The Scoop
Three Democratic senators are demanding that Secretary of State Marco Rubio reject what they characterized as a scheme to withhold lifesaving HIV treatment from over a million Zambians unless the African nation agrees to grant US businesses favorable access to its copper mines.
Jeanne Shaheen, the top Democrat on the Senate Foreign Relations Committee, along with Sens.
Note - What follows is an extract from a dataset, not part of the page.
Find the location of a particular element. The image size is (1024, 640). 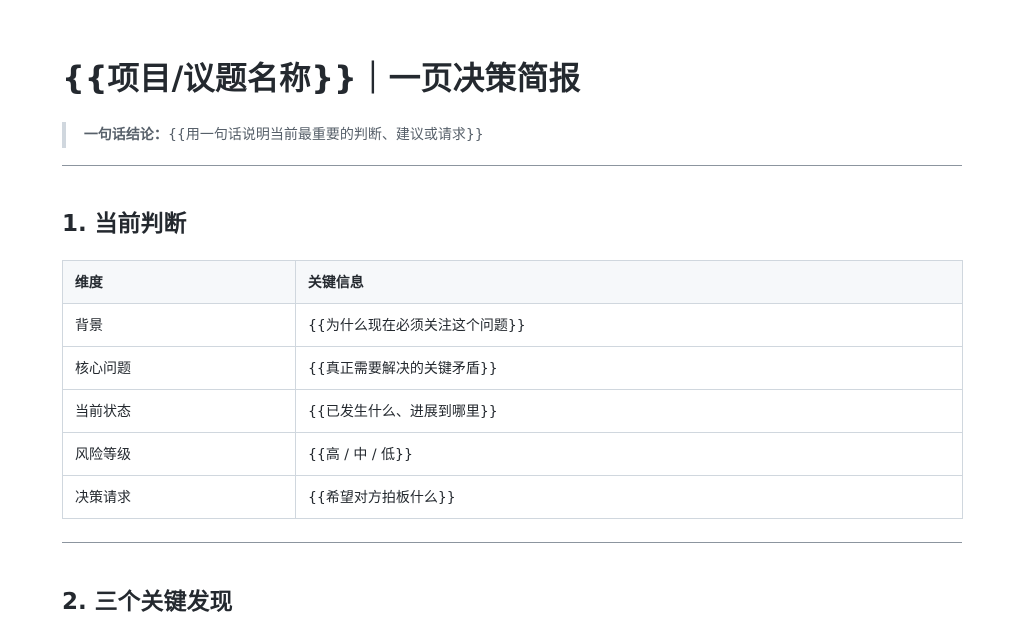

summary-label: 一句话结论： is located at coordinates (126, 135).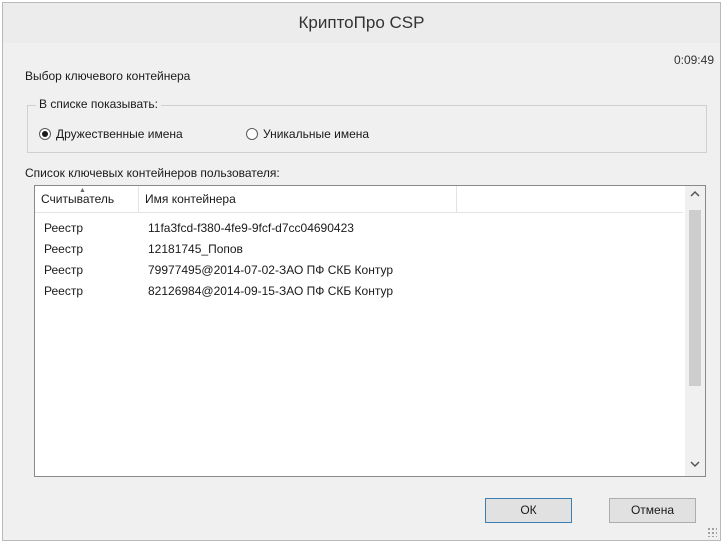 This screenshot has height=543, width=723. I want to click on radio-friendly-names: Дружественные имена, so click(111, 134).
Chris Coons, D-Del., and Brian Schatz, D-Hawaii, wrote in a letter to Rubio that they are “alarmed by reports” about State Department officials proposing to condition both HIV funding and previously pledged Millennium Challenge Corporation economic assistance on Zambia agreeing to favorable economic reforms for US businesses.
“We urge you to reject this tactic of economic coercion,” they wrote in the Thursday letter, which was shared first with Semafor.
It follows reporting from The New York Times that State had crafted a plan to pressure Lusaka on mining policy by threatening to end health support “on a massive scale.” The senators called the reported approach “a disturbing break from the long held bipartisan support for PEPFAR,” a program that has enjoyed rare bipartisan backing in Congress.
Know More
A Senate Democratic aide told Semafor that State Department officials have informed them “that Secretary Rubio believes every dollar spent should be in the interest of the United States, with the implication that life-saving aid is dependent on economic deals.”
The State Department pushed back on that characterization, framing the approach as part of a broader shift in US foreign policy strategy.
“[The US is transitioning] from a foreign assistance paradigm to an investment and growth paradigm capable of harnessing Africa’s abundant natural resources and latent economic potential,” a spokesperson told Semafor.
On health aid, the department added that it has “offered Zambia a Memorandum of Understanding (MOU) under the America First Global Health Strategy” and expects recipient governments to increase their own health spending.
Zambia holds some of the world’s most significant copper reserves, a resource of growing strategic importance as the US and China compete for influence over the critical minerals needed to power electric vehicles and defense technologies.
Notable
A new proposed railway to connect Zambia’s copper mines with the Lobito port in Angola will cost up to $5 billion, Semafor recently reported.